SUPPLIED DATA section start
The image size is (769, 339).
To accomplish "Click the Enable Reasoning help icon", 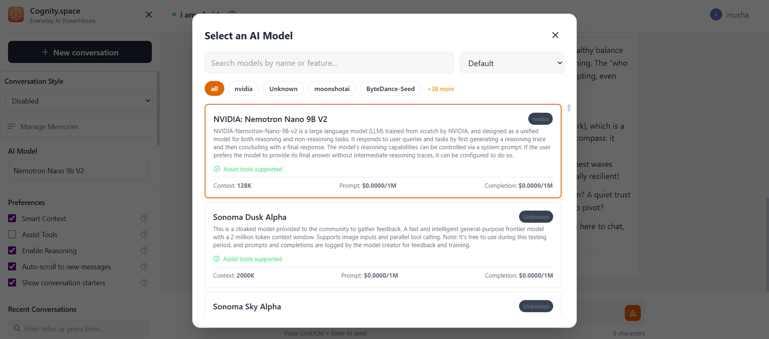I will pyautogui.click(x=144, y=251).
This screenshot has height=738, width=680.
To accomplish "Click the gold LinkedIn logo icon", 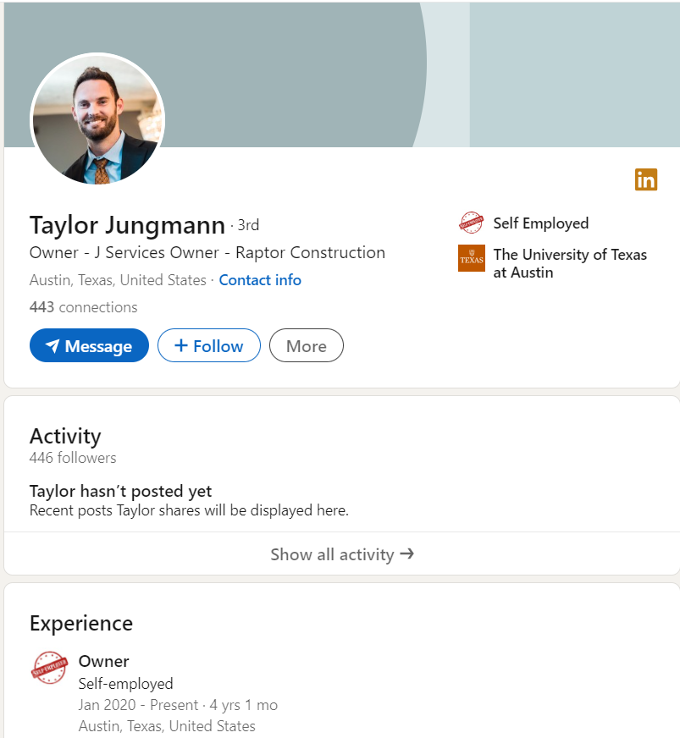I will tap(645, 179).
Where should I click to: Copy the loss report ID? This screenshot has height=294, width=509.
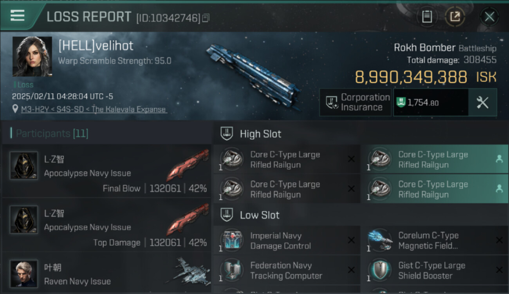206,18
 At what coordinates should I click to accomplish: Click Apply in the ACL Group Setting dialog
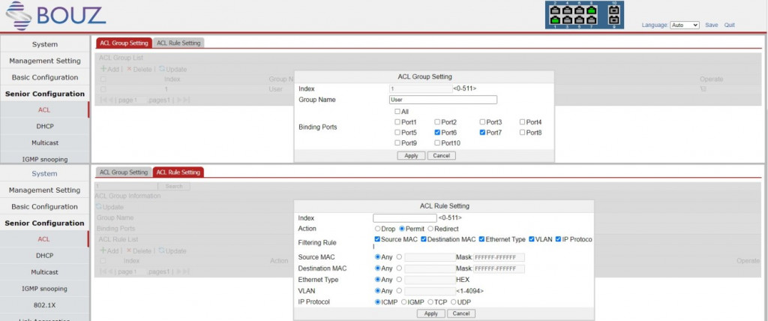pyautogui.click(x=410, y=155)
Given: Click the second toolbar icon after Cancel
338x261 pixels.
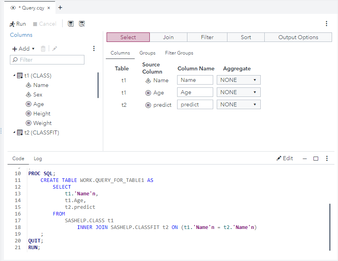Looking at the screenshot, I should [x=82, y=24].
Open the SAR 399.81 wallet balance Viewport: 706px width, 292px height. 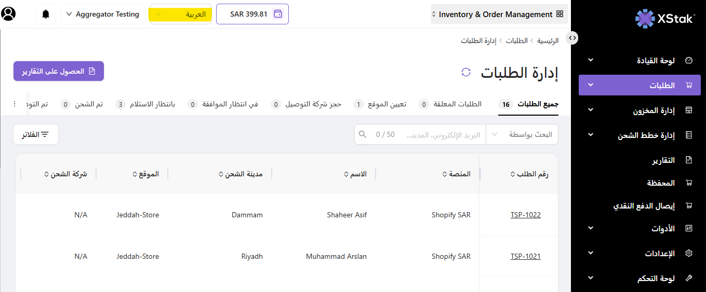click(252, 14)
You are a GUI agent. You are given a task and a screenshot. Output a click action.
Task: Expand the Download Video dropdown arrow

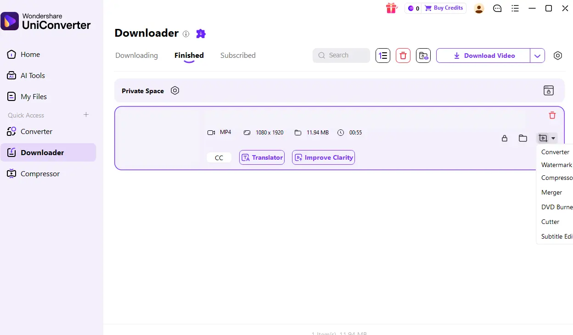[x=538, y=56]
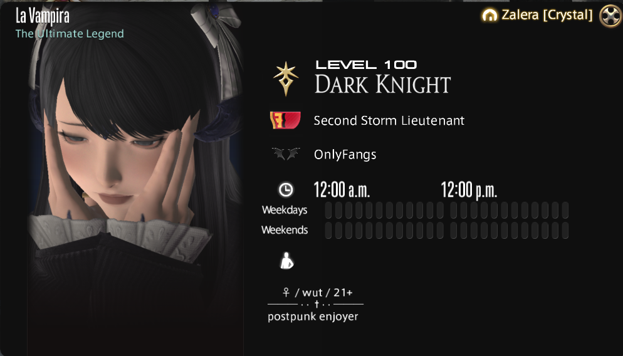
SUPPLIED DATA section end
PROMPT:
For this task, give again exactly the lines from the line with "You are a GUI" through the end of the entries, including both ends, and omit the pictures.

TASK ANSWER:
You are a GUI agent. You are given a task and a screenshot. Output a click action.
Task: Expand the Download Video dropdown arrow

[x=538, y=56]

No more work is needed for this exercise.